### About this exercise
Skip all pictures; return exactly the lines from the one containing "Where should I" through the end of the data.
═════ Exercise data
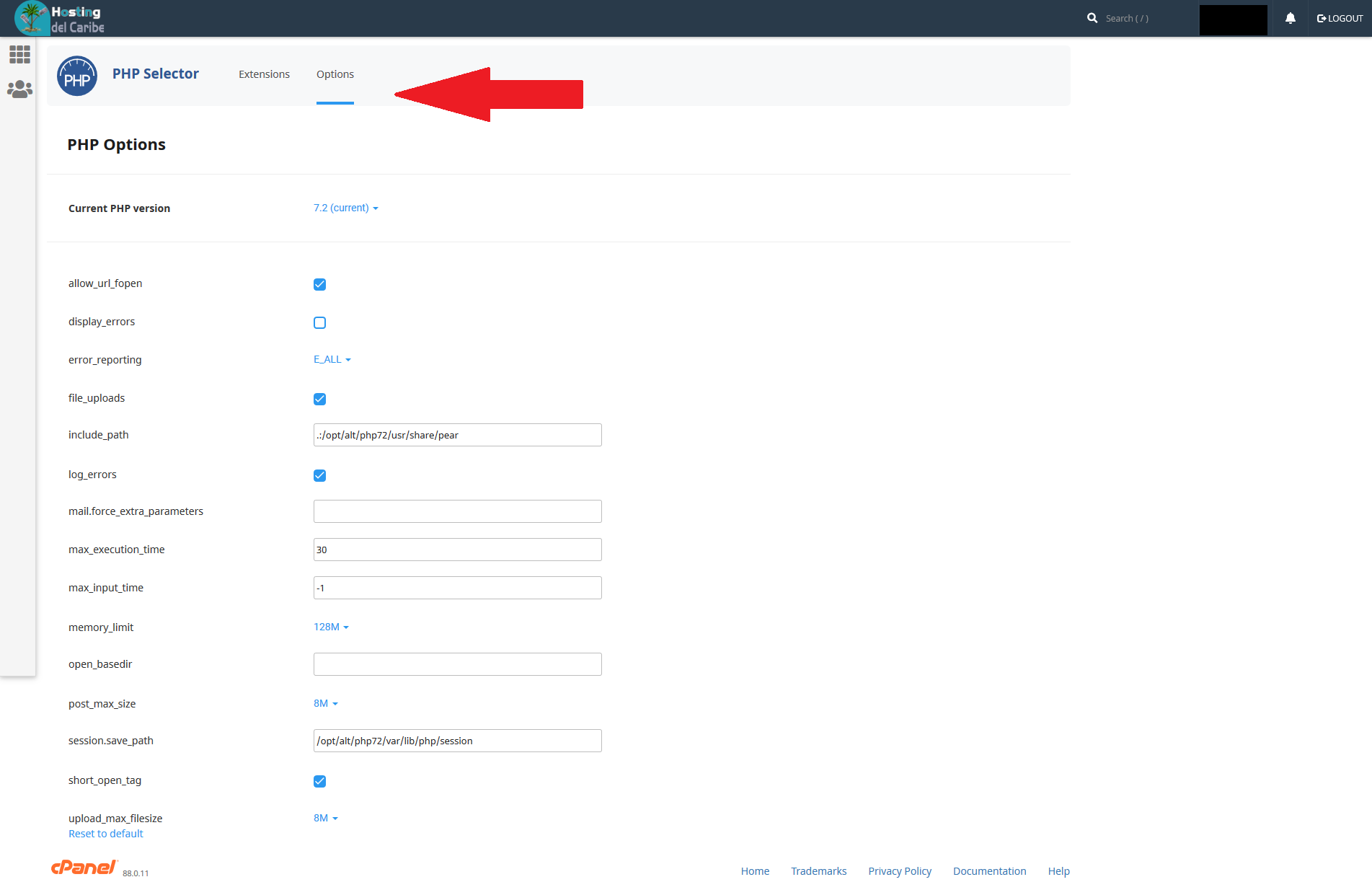Click the Hosting del Caribe logo

pos(60,19)
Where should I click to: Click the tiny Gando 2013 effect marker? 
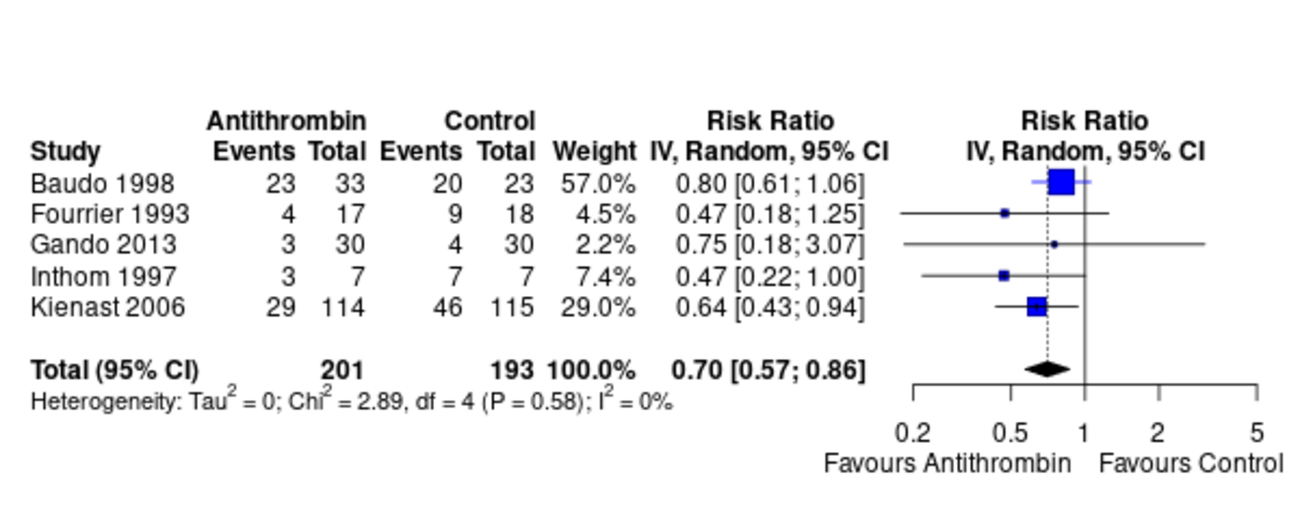[1054, 244]
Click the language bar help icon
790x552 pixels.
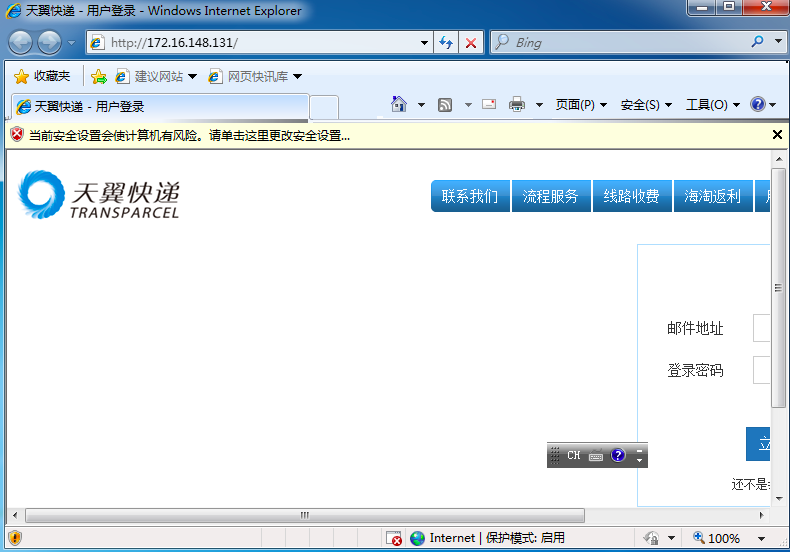coord(618,455)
══════════
### Answer below
Where should I click to: Click the tiny Gando 2013 effect marker? 
[1054, 244]
Click the language bar help icon
790x552 pixels.
coord(618,455)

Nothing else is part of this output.